Checking For Bedbugs
These days, bedbugs can be found everywhere, even in 5-star hotel rooms and can be easily carried out in your luggage, souvenirs or in your children’s toys. It’s very important to know how to check for bedbugs when you stay in a hotel, when you suspect they may be in your home or when you are considering buying used furniture.
Checking for bedbugs in your hotel room should be the first thing you do once you check-in into your room. Be sure to place your luggage and other belongings in a clean bathtub or on a rolling luggage rack that is off the floor and away from walls or furniture while examining your room.
Start by inspecting the bed linen. Remove all bedding down to the bottom sheet. If necessary, use a flashlight to help look for excrement or bloodstains on the sheets. After you’ve checked the sheets, continue to the mattress. Look for excrement, blood stains, bedbug skins and eggs on the top surface of the mattress.
Use a credit card to run along the mattress seam, holding it open to look with your flashlight. Make sure to also check all buttons, straps and tags as well.
Once you’ve checked the surface of the mattress, flip it so you can to check the other side. Watch for fleeing bugs as you do. While the mattress is in the air, check the rails of the frame under it.
Once you’ve checked the mattress, move the bed away from the wall and quickly shine your flashlight on the wall behind, and if necessary, headboard behind it.
It’s also important to check all other furniture in the room as thoroughly as you did the mattress, using a flashlight and credit card.
It is important to be as thorough as possible when checking for bedbugs.

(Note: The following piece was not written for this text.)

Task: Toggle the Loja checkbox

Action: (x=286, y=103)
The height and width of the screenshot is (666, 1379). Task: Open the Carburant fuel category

Once they find themselves a home in your suitcases, clothing, personal items and eventually your home, it’s very difficult to completely get rid of them and often require treatment by a pest control expert.
The pest control expert may recommend forms of deep cleaning such as scrubbing infested surfaces with a stiff brush to remove eggs and dismantling bed frames and furniture, filling cracks in floors, walls and moldings.